──────── DATA FOR REVIEW ────────

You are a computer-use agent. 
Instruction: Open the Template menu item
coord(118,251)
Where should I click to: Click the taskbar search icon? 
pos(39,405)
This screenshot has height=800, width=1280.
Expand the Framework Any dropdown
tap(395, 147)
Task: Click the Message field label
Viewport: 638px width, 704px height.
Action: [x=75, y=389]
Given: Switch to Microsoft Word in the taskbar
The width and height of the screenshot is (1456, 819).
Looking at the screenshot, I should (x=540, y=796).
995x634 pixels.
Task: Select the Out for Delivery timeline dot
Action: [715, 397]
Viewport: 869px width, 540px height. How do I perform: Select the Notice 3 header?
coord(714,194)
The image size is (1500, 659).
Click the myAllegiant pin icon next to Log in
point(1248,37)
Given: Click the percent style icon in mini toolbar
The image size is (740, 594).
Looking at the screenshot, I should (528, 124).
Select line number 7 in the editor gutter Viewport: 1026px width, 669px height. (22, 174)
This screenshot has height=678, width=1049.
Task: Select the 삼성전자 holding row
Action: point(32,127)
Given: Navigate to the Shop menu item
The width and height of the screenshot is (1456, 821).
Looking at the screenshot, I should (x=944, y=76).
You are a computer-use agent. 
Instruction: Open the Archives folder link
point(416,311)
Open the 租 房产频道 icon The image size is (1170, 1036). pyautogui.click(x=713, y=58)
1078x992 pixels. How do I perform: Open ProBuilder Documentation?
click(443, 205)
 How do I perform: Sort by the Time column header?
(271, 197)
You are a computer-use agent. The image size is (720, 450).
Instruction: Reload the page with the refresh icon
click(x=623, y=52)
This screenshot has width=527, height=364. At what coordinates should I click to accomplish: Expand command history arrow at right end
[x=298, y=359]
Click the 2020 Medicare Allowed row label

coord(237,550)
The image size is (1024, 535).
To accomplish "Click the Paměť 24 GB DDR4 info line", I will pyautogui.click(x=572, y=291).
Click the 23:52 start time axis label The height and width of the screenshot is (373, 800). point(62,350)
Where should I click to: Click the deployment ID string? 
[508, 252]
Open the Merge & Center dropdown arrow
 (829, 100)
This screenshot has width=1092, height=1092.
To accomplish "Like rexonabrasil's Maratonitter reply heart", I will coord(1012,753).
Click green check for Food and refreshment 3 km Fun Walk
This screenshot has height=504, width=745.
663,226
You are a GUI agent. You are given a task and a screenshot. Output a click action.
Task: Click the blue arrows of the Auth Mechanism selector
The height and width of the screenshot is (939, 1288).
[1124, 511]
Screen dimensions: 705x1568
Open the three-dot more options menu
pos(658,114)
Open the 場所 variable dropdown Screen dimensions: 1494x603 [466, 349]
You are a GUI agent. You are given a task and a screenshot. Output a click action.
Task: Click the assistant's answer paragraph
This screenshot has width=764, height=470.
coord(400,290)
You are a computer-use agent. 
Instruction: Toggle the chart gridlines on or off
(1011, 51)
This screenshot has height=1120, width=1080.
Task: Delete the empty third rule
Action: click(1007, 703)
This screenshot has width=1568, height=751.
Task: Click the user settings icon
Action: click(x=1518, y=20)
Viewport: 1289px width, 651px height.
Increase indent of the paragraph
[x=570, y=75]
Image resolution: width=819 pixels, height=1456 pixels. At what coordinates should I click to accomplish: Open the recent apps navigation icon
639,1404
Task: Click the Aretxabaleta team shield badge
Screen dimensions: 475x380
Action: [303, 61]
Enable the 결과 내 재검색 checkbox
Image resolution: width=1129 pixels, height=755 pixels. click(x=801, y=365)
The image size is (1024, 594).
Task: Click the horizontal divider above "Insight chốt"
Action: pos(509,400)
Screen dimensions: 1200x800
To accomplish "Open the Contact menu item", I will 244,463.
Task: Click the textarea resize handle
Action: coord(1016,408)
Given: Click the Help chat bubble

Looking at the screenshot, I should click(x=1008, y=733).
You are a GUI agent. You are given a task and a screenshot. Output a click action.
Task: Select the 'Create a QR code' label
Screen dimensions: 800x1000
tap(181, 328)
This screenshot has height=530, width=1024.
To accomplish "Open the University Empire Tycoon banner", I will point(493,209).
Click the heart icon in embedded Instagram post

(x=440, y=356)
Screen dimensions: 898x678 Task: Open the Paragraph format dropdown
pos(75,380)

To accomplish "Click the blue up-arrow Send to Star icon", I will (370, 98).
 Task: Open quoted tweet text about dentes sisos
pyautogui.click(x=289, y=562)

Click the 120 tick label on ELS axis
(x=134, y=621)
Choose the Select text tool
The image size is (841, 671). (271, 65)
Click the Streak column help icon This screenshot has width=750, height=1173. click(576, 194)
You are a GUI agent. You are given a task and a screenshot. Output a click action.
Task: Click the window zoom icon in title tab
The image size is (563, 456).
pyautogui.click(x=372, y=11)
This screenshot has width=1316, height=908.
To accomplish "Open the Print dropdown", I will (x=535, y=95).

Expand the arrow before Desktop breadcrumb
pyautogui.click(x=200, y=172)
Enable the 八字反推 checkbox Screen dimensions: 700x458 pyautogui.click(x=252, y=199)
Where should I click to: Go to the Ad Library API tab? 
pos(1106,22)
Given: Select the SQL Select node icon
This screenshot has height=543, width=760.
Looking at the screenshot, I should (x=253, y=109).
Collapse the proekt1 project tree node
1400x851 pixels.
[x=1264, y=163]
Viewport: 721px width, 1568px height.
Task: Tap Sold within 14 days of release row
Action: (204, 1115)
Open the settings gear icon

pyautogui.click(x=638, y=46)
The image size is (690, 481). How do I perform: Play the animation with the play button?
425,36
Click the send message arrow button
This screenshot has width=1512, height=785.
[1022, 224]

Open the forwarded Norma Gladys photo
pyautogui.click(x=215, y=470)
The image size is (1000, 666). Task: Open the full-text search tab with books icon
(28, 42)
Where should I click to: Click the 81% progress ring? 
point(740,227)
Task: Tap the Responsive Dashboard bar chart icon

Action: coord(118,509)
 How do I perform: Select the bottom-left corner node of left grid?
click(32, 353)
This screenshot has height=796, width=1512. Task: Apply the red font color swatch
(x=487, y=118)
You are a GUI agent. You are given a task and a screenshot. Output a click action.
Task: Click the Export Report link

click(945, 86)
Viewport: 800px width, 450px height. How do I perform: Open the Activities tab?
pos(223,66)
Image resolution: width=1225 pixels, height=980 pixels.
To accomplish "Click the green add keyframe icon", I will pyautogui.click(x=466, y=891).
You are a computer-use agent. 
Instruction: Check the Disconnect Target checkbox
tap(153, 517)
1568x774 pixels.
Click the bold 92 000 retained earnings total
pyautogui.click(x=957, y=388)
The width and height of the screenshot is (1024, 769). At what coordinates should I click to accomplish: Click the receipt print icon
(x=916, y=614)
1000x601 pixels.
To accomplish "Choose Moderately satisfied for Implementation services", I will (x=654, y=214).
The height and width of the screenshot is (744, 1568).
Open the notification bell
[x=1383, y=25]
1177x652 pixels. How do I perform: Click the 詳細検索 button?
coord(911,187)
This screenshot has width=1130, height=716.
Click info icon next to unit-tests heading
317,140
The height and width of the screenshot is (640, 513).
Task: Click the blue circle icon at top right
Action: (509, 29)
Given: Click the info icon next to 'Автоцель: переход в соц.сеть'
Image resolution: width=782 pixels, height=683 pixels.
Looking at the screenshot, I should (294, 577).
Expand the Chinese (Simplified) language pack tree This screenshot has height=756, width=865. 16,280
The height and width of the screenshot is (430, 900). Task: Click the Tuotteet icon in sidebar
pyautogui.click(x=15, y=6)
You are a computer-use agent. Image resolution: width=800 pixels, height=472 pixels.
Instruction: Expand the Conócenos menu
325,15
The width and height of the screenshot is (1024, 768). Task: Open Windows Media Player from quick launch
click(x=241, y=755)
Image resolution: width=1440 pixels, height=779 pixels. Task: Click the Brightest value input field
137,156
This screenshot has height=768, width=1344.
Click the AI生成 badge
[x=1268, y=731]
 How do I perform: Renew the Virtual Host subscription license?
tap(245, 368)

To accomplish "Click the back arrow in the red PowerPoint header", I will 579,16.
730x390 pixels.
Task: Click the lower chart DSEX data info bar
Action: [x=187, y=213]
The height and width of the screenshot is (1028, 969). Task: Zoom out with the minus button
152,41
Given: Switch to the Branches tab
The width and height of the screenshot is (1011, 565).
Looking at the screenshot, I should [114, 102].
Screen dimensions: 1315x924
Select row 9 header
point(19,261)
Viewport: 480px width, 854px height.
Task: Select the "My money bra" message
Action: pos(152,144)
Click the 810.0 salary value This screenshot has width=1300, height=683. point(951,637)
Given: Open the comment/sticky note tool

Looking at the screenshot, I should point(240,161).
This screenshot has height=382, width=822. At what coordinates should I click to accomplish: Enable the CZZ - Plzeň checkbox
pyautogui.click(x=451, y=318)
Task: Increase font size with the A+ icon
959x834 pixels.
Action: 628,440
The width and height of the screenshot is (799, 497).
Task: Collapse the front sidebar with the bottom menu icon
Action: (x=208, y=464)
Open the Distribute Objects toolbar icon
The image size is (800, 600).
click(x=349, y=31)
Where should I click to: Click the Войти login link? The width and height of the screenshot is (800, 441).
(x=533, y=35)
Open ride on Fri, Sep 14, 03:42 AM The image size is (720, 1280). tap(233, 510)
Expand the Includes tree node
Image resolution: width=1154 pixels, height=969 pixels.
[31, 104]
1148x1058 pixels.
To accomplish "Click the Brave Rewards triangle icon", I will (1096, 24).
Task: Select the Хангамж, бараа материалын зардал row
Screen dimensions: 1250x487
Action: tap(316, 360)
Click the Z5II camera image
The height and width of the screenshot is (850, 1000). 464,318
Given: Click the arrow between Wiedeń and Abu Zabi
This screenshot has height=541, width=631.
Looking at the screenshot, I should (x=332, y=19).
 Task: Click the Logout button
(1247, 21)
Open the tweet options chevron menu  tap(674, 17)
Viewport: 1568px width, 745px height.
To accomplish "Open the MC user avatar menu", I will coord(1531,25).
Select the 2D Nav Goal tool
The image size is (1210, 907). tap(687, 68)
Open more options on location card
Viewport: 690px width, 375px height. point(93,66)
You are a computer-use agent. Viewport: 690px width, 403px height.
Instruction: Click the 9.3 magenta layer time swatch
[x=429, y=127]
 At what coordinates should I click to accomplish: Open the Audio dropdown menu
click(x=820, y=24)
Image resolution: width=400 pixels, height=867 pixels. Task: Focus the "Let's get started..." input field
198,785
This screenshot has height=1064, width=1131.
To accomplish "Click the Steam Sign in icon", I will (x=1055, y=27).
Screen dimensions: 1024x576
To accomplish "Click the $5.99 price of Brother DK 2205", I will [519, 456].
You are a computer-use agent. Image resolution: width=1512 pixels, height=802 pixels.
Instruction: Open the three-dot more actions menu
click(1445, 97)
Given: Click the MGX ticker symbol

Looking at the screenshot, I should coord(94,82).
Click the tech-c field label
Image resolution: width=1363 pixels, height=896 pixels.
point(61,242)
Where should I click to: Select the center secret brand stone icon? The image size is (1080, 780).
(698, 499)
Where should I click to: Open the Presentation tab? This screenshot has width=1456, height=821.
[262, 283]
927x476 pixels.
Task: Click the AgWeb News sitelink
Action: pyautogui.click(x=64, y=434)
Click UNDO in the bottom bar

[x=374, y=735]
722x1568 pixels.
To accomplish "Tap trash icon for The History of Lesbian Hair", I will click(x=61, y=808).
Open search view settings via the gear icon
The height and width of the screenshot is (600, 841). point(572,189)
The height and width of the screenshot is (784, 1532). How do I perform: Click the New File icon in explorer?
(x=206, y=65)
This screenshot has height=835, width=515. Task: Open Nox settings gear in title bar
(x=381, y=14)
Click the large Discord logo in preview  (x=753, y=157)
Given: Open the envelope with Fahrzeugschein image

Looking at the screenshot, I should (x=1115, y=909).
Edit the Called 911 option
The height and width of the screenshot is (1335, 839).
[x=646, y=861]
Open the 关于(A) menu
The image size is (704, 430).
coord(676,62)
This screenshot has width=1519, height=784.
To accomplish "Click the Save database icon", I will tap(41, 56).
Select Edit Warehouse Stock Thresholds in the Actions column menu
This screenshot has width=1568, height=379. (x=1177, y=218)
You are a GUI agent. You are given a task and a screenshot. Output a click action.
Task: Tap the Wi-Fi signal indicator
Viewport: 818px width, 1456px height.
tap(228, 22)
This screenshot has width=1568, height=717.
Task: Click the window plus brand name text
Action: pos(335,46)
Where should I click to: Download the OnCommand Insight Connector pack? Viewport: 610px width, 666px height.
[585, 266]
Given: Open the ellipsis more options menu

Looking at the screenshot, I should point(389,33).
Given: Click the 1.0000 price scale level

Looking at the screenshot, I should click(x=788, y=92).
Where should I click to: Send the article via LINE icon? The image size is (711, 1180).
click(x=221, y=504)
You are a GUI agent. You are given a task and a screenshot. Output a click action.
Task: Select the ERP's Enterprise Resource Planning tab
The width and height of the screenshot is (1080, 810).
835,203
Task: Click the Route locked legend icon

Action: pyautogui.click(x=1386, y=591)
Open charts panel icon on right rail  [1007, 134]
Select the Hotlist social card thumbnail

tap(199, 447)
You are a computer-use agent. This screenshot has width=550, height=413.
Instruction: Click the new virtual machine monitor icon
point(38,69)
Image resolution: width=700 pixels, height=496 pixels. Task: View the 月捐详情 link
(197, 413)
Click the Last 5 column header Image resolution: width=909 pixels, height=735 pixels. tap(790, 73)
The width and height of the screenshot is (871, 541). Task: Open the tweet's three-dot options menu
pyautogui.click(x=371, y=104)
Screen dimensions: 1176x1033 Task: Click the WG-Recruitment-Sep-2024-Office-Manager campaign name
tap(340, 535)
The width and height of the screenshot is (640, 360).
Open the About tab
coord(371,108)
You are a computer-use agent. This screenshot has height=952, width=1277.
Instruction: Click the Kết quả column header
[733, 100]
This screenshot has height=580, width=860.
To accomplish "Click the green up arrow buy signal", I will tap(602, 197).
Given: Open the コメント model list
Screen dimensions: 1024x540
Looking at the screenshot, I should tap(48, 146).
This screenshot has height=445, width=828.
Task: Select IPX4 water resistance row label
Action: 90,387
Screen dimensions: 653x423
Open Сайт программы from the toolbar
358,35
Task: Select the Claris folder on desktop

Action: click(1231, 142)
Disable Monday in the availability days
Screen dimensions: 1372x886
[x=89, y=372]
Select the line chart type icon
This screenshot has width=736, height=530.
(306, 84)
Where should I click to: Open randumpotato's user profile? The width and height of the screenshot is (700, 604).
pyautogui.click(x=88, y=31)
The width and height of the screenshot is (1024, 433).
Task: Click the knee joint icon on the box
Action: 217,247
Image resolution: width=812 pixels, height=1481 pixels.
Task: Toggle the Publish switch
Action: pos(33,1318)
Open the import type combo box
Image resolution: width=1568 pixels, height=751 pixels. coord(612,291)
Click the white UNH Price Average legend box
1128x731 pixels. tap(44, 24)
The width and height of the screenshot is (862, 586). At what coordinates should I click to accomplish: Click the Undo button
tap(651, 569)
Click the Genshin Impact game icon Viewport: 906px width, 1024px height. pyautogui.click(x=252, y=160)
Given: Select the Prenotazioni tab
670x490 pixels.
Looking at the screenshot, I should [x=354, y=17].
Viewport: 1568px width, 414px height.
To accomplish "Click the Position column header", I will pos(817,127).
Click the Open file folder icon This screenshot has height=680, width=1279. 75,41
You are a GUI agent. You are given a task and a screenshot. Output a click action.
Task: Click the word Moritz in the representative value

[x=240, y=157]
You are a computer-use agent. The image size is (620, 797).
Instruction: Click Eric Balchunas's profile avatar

────────

#### TASK GOAL:
Working from the material above, retype exactly the lines from the one with "Click the Streak" through the one with "Task: Click the window zoom icon in title tab", both included, and only those lines.

#### RESPONSE TO THIS TASK:
Click the Streak column help icon This screenshot has width=750, height=1173. click(576, 194)
You are a GUI agent. You are given a task and a screenshot. Output a click action.
Task: Click the window zoom icon in title tab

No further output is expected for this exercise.